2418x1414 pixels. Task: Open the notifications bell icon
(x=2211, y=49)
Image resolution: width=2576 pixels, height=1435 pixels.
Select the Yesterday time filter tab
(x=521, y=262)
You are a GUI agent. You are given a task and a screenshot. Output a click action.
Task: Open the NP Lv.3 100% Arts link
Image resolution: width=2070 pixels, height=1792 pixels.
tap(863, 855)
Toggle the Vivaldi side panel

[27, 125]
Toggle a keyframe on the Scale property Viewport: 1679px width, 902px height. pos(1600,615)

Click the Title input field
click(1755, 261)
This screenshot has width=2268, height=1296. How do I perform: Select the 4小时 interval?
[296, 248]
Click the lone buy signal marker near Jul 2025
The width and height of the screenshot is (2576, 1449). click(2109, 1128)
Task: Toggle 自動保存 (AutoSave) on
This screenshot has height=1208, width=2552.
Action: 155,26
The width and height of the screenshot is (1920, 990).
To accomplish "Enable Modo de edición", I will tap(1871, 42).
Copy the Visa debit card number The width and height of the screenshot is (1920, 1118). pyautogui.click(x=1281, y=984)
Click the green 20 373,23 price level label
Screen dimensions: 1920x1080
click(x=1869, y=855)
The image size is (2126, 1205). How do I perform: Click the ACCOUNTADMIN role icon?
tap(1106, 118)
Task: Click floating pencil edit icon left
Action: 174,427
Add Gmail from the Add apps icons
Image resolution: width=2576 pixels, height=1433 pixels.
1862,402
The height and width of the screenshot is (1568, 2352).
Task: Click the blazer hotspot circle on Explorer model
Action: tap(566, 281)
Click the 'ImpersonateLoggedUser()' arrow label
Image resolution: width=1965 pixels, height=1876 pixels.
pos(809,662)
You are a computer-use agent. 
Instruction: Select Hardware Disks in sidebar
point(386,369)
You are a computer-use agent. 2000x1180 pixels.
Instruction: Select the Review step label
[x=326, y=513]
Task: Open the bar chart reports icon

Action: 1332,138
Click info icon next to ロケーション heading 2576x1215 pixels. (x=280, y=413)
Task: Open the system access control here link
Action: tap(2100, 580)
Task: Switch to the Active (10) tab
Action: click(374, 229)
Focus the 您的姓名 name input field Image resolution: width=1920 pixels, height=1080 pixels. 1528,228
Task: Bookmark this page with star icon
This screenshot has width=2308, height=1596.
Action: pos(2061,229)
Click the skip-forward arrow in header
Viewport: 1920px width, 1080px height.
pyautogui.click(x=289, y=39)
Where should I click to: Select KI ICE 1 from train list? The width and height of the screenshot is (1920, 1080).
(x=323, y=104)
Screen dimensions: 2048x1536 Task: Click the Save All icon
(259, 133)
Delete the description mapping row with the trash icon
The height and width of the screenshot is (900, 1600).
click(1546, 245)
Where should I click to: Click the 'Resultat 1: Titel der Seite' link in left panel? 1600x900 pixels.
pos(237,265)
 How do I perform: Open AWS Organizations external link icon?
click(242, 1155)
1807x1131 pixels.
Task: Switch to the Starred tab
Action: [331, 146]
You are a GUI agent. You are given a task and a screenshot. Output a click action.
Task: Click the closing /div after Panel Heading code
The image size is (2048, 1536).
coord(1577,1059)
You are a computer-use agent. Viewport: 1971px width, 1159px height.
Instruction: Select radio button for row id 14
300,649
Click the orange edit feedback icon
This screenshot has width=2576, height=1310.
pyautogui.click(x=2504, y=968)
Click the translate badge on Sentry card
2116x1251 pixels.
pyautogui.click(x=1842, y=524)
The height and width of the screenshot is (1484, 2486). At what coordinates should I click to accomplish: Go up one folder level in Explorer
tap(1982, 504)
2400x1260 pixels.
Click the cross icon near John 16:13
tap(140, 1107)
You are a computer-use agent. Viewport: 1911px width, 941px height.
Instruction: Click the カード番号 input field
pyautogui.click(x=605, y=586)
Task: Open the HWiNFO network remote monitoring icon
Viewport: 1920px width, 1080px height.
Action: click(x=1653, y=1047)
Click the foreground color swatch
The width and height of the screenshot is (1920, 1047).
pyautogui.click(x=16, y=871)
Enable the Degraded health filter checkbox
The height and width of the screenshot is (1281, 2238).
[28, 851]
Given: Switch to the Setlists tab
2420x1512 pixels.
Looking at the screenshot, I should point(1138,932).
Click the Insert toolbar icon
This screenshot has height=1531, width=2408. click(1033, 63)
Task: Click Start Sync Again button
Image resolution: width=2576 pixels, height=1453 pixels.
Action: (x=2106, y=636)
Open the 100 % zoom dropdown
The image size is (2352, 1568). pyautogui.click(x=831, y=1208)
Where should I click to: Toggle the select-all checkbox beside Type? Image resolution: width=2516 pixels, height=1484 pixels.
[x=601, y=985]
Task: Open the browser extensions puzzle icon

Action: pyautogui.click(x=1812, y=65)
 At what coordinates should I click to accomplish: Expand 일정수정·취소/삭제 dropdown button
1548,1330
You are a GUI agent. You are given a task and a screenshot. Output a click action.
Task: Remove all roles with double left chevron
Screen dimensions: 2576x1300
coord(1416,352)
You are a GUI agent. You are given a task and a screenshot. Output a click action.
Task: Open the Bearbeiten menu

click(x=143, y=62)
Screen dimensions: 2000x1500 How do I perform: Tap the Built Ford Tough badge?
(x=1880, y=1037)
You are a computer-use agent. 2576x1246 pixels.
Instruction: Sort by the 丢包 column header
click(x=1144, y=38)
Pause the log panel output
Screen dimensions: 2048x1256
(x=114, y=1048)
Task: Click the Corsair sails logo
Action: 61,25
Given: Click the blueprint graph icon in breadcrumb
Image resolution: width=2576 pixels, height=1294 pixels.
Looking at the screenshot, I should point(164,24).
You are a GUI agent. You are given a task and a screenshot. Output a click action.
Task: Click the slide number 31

=====

▸ **PROBLEM TO WORK ON**
The data above must be returned in full, exactly as written.

▸ **THE ANSWER**
2418x1414 pixels. Task: Open the notifications bell icon
(x=2211, y=49)
Image resolution: width=2576 pixels, height=1435 pixels.
Select the Yesterday time filter tab
(x=521, y=262)
You are a GUI agent. You are given a task and a screenshot. Output a click action.
Task: Open the NP Lv.3 100% Arts link
Image resolution: width=2070 pixels, height=1792 pixels.
tap(863, 855)
Toggle the Vivaldi side panel

[27, 125]
Toggle a keyframe on the Scale property Viewport: 1679px width, 902px height. pos(1600,615)

Click the Title input field
click(1755, 261)
This screenshot has width=2268, height=1296. How do I perform: Select the 4小时 interval?
[296, 248]
Click the lone buy signal marker near Jul 2025
The width and height of the screenshot is (2576, 1449). click(2109, 1128)
Task: Toggle 自動保存 (AutoSave) on
This screenshot has height=1208, width=2552.
Action: 155,26
The width and height of the screenshot is (1920, 990).
To accomplish "Enable Modo de edición", I will tap(1871, 42).
Copy the Visa debit card number The width and height of the screenshot is (1920, 1118). pyautogui.click(x=1281, y=984)
Click the green 20 373,23 price level label
Screen dimensions: 1920x1080
click(x=1869, y=855)
The image size is (2126, 1205). How do I perform: Click the ACCOUNTADMIN role icon?
tap(1106, 118)
Task: Click floating pencil edit icon left
Action: 174,427
Add Gmail from the Add apps icons
Image resolution: width=2576 pixels, height=1433 pixels.
1862,402
The height and width of the screenshot is (1568, 2352).
Task: Click the blazer hotspot circle on Explorer model
Action: tap(566, 281)
Click the 'ImpersonateLoggedUser()' arrow label
Image resolution: width=1965 pixels, height=1876 pixels.
pos(809,662)
You are a computer-use agent. 
Instruction: Select Hardware Disks in sidebar
point(386,369)
You are a computer-use agent. 2000x1180 pixels.
Instruction: Select the Review step label
[x=326, y=513]
Task: Open the bar chart reports icon

Action: 1332,138
Click info icon next to ロケーション heading 2576x1215 pixels. (x=280, y=413)
Task: Open the system access control here link
Action: tap(2100, 580)
Task: Switch to the Active (10) tab
Action: click(374, 229)
Focus the 您的姓名 name input field Image resolution: width=1920 pixels, height=1080 pixels. 1528,228
Task: Bookmark this page with star icon
This screenshot has width=2308, height=1596.
Action: pos(2061,229)
Click the skip-forward arrow in header
Viewport: 1920px width, 1080px height.
pyautogui.click(x=289, y=39)
Where should I click to: Select KI ICE 1 from train list? The width and height of the screenshot is (1920, 1080).
(x=323, y=104)
Screen dimensions: 2048x1536 Task: Click the Save All icon
(259, 133)
Delete the description mapping row with the trash icon
The height and width of the screenshot is (900, 1600).
click(1546, 245)
Where should I click to: Click the 'Resultat 1: Titel der Seite' link in left panel? 1600x900 pixels.
pos(237,265)
 How do I perform: Open AWS Organizations external link icon?
click(242, 1155)
1807x1131 pixels.
Task: Switch to the Starred tab
Action: [331, 146]
You are a GUI agent. You are given a task and a screenshot. Output a click action.
Task: Click the closing /div after Panel Heading code
The image size is (2048, 1536).
coord(1577,1059)
You are a computer-use agent. Viewport: 1971px width, 1159px height.
Instruction: Select radio button for row id 14
300,649
Click the orange edit feedback icon
This screenshot has width=2576, height=1310.
pyautogui.click(x=2504, y=968)
Click the translate badge on Sentry card
2116x1251 pixels.
pyautogui.click(x=1842, y=524)
The height and width of the screenshot is (1484, 2486). At what coordinates should I click to accomplish: Go up one folder level in Explorer
tap(1982, 504)
2400x1260 pixels.
Click the cross icon near John 16:13
tap(140, 1107)
You are a computer-use agent. Viewport: 1911px width, 941px height.
Instruction: Click the カード番号 input field
pyautogui.click(x=605, y=586)
Task: Open the HWiNFO network remote monitoring icon
Viewport: 1920px width, 1080px height.
Action: click(x=1653, y=1047)
Click the foreground color swatch
The width and height of the screenshot is (1920, 1047).
pyautogui.click(x=16, y=871)
Enable the Degraded health filter checkbox
The height and width of the screenshot is (1281, 2238).
[28, 851]
Given: Switch to the Setlists tab
2420x1512 pixels.
Looking at the screenshot, I should point(1138,932).
Click the Insert toolbar icon
This screenshot has height=1531, width=2408. click(1033, 63)
Task: Click Start Sync Again button
Image resolution: width=2576 pixels, height=1453 pixels.
Action: (x=2106, y=636)
Open the 100 % zoom dropdown
The image size is (2352, 1568). pyautogui.click(x=831, y=1208)
Where should I click to: Toggle the select-all checkbox beside Type? Image resolution: width=2516 pixels, height=1484 pixels.
[x=601, y=985]
Task: Open the browser extensions puzzle icon

Action: pyautogui.click(x=1812, y=65)
 At what coordinates should I click to accomplish: Expand 일정수정·취소/삭제 dropdown button
1548,1330
You are a GUI agent. You are given a task and a screenshot. Output a click action.
Task: Remove all roles with double left chevron
Screen dimensions: 2576x1300
coord(1416,352)
You are a GUI agent. You are given a task and a screenshot. Output a click action.
Task: Open the Bearbeiten menu

click(x=143, y=62)
Screen dimensions: 2000x1500 How do I perform: Tap the Built Ford Tough badge?
(x=1880, y=1037)
You are a computer-use agent. 2576x1246 pixels.
Instruction: Sort by the 丢包 column header
click(x=1144, y=38)
Pause the log panel output
Screen dimensions: 2048x1256
(x=114, y=1048)
Task: Click the Corsair sails logo
Action: 61,25
Given: Click the blueprint graph icon in breadcrumb
Image resolution: width=2576 pixels, height=1294 pixels.
Looking at the screenshot, I should point(164,24).
You are a GUI agent. You are given a task and a screenshot. Output a click action.
Task: Click the slide number 31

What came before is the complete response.